Four months after a safety signal blew Theseus Pharmaceuticals’ quest to develop a gastrointestinal stromal tumor (GIST) treatment off course, the biotech is shrinking its head count by almost three-quarters.
The hefty layoffs form part of a “process exploring strategic alternatives,” Theseus announced in a sparse postmarket release Nov 13. “As part of this process, the company plans to consider a wide range of options with a focus on maximizing shareholder value, including potential sale of assets of the company, a sale of the company, a merger or other strategic action,” it explained.
Among the 72% of employees heading out of the door will be the company’s head of R&D, William Shakespeare, Ph.D., although he will continue to support the biotech in a consulting role until the end of June 2024.
Theseus still has some money to play with as the company ended September with $225.4 million in cash and equivalents.
Fortune turned against Theseus in July when the biotech reported dose-limiting toxicity from the trial of its GIST treatment that drove the company to stop enrollment and end development, sending its stock down 65%.

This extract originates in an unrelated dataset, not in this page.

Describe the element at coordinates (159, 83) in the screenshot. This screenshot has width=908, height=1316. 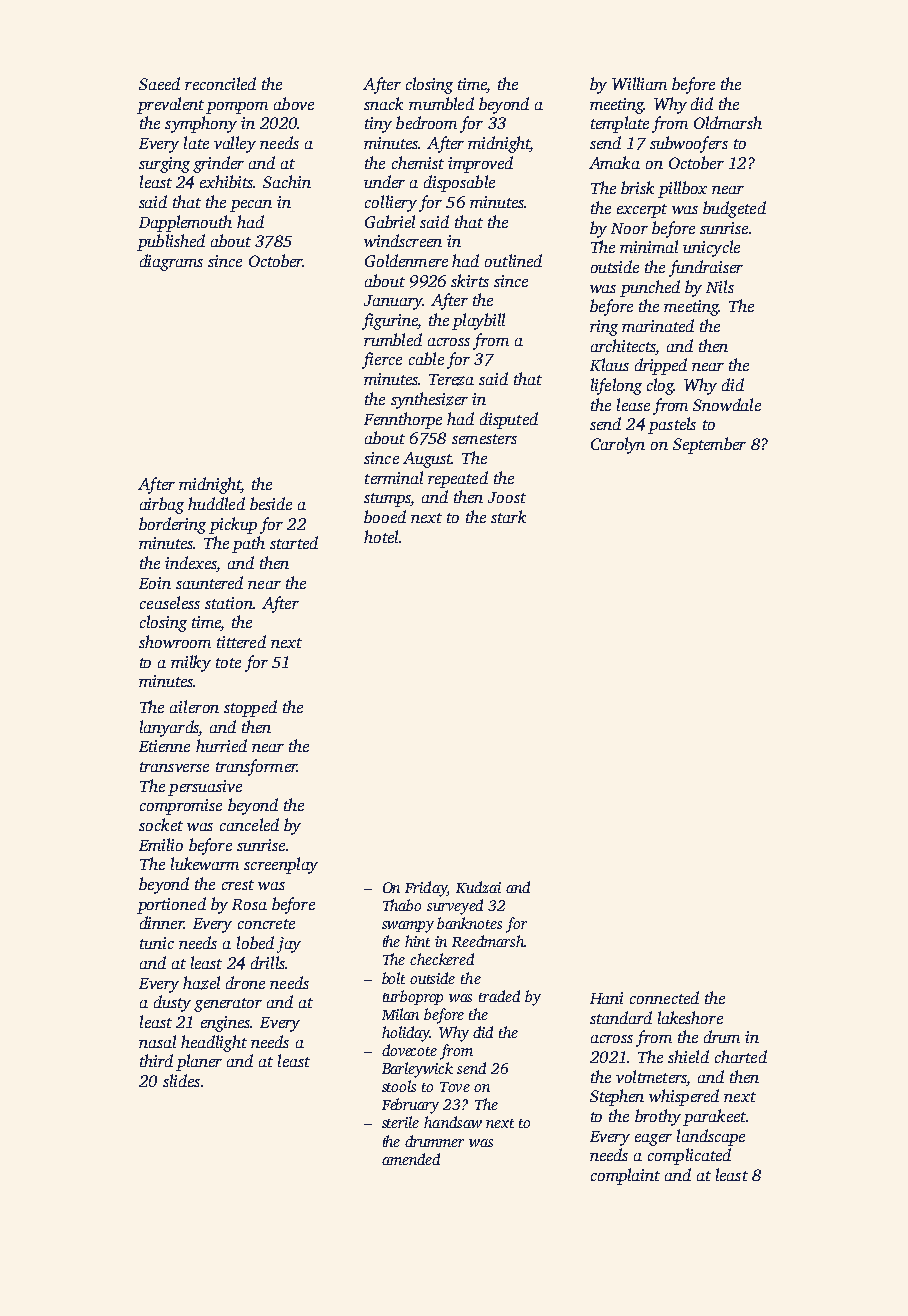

Today’s release didn’t provide an update on the remainder of the Massachusetts-based company’s pipeline, but Theseus had continued to sound upbeat about its prospects in an earnings update in August.
At the time, CEO Tim Clackson, Ph.D., said the biotech was “excited to be advancing our pipeline,” which is now headed up by an EGFR inhibitor called THE-349. The company expected to submit a request to the FDA in the fourth quarter for a trial of the therapy in EGFR-mutant non-small cell lung cancer, Clackson said.
The biotech hadn’t given up hope on that failed GIST treatment, either, Clackson said in that update. “Theseus is evaluating next steps for potential plans to explore doses of 9 mg and below in clinical studies in patients with mast cell-driven diseases, such as chronic urticaria,” he added at the time.